So weit die Geschichte, die aus Indien kommen soll. Wir können sie beliebig weiter spinnen. Bald wird es nämlich im Kloster die Position des Katzenbetreuers und die des Katzenzeremonienmeisters geben. Dann wird es Tierzüchter geben, die sich auf die Aufzucht von Katzen, die nur für die Andacht geeignet sind, spezialisieren. Und auch Unternehmen, die spezielle Halsbänder zum Anbinden der Katze während der Andacht produzieren. Schließlich werden die örtlichen Einzelhändler mancher Regionen die Schönheit gerade ihrer Katzenzeremonie herausstellen und hoffen, damit zahlungskräftige Pilger anzuziehen. Damit noch nicht genug. Tierschützer entdecken plötzlich die miserablen Bedingungen, unter denen die Klosterkatzen außerhalb der Zeremonie leben,  und erkämpfen ein Gesetz zur artgerechten Haltung der Klosterkatzen usw. usf.

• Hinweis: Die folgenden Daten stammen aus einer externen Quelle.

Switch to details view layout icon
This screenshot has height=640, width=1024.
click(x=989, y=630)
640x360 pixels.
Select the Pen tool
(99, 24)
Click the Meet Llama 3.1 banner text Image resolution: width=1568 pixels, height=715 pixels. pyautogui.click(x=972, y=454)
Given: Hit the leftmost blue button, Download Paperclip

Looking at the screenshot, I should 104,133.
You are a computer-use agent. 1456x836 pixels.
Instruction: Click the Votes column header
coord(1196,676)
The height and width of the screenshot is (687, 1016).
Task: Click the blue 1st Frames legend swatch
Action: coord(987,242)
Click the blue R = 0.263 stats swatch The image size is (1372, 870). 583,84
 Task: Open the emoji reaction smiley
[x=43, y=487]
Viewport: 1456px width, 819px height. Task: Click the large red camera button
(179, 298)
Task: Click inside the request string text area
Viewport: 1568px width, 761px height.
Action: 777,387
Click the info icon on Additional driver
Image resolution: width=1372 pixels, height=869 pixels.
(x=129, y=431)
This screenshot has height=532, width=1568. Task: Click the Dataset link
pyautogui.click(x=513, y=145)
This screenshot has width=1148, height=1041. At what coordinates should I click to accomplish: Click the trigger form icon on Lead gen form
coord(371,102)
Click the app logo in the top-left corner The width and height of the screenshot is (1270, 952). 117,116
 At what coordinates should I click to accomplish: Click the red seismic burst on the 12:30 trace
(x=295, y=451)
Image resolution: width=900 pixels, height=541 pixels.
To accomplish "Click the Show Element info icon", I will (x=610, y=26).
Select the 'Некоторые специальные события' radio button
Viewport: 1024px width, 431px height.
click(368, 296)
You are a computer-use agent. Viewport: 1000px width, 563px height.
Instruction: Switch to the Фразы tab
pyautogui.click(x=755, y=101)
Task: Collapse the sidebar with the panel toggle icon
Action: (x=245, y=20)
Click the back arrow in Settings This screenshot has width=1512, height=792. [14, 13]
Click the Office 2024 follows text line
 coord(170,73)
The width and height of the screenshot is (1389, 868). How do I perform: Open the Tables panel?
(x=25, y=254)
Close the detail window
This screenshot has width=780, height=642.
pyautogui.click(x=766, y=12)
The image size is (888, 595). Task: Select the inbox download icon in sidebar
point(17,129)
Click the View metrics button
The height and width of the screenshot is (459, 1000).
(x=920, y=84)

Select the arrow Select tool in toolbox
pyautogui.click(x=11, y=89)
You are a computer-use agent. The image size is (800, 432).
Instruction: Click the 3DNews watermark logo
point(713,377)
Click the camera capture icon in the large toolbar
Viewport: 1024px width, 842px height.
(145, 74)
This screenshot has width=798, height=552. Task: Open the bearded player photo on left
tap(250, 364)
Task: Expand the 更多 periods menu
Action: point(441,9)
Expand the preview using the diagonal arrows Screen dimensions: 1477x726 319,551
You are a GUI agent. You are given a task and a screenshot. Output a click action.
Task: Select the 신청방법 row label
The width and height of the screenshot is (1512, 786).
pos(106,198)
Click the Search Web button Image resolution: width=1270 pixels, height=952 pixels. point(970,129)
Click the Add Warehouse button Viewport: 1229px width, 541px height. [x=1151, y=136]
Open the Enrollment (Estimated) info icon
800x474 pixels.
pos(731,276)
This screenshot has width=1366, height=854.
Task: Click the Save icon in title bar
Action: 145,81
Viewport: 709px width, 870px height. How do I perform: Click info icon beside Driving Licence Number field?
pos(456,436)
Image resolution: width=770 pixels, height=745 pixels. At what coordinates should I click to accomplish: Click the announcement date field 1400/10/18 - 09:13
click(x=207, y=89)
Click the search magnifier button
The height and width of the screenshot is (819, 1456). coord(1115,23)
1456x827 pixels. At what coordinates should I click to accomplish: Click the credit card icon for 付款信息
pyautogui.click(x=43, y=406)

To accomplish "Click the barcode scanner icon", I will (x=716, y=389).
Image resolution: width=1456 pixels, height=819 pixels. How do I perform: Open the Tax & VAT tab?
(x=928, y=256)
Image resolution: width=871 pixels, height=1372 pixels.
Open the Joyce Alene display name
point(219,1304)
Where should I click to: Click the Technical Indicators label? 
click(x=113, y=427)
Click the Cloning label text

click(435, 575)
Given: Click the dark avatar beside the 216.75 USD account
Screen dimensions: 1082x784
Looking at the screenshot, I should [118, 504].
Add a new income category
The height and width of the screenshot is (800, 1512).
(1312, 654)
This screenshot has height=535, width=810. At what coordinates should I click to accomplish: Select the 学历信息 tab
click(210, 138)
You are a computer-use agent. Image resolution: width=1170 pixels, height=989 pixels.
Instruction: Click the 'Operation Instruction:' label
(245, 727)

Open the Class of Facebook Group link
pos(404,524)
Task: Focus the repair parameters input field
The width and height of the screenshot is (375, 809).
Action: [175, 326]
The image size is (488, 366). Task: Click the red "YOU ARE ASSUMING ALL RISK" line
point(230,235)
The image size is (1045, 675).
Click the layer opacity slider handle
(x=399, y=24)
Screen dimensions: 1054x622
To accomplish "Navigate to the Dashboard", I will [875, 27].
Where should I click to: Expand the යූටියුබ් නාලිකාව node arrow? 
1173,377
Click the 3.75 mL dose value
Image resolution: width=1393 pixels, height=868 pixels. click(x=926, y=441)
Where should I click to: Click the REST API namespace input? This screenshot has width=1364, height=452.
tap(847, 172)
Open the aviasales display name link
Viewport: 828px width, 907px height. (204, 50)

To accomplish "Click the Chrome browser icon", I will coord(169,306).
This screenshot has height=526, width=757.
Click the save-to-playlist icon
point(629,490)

So, und nun stellen Sie sich einmal vor, es würde jemand erscheinen und darauf hinweisen, dass man zur Andacht eigentlich gar keine Katze braucht. Bestenfalls wird er mundtot gemacht – schlimmstenfalls dasselbe ohne „mund“. So viel zur zunehmenden Komplexität in unserer Welt. In Wahrheit handelt es sich dabei aber oftmals um komplexe Luftblasen, die nur aus ihren gegenseitigen Beziehungen heraus leben (und die Tendenz haben, mit jedem Tag komplexer und damit energieraubender zu werden).

Was meine ich mit „aus ihren gegenseitigen Beziehungen leben“? Ich habe Ihnen mit der Katzengeschichte das ganze Bild gezeigt. Der Spezialist für die Katzenleinen kennt aber das ganze Bild überhaupt nicht. Er weiß, dass die Katzen zur Andacht angebunden werden. Er weiß, dass diese Katzenandacht den Klostern Einkommensströme beschert. Er weiß, dass es deshalb für das Kloster wichtig ist, besonders schöne Katzenleinen zu haben. Dann kennt er vielleicht noch die Tierschützer und achtet darauf, dass die Katzenleinen so konstruiert sind, dass sich die armen Tiere keinesfalls den Hals wundscheuern.

Aus diesen Beziehungen zu seinen Kunden (oder, wenn man die Tierschützer einbezieht, seinen Stakeholdern), ergibt sich der subjektive Sinn seiner Tätigkeit. Und dies, obwohl das ganze völlig sinnlos ist.

Das ist genauso bei unserer Katze „Deutsches Steuersystem“ (eigentlich eher ein aufgeblasener Säbelzahntiger). Letztlich geht es doch nur darum, eine bestimmte Menge Geld für Gemeinschaftsaufgaben so einzusammeln, dass die Mehrheit das für einigermaßen gerecht hält. Das ließe sich ziemlich einfach abbilden. Der Rest ist Luft. Und zwar ziemlich viel Luft!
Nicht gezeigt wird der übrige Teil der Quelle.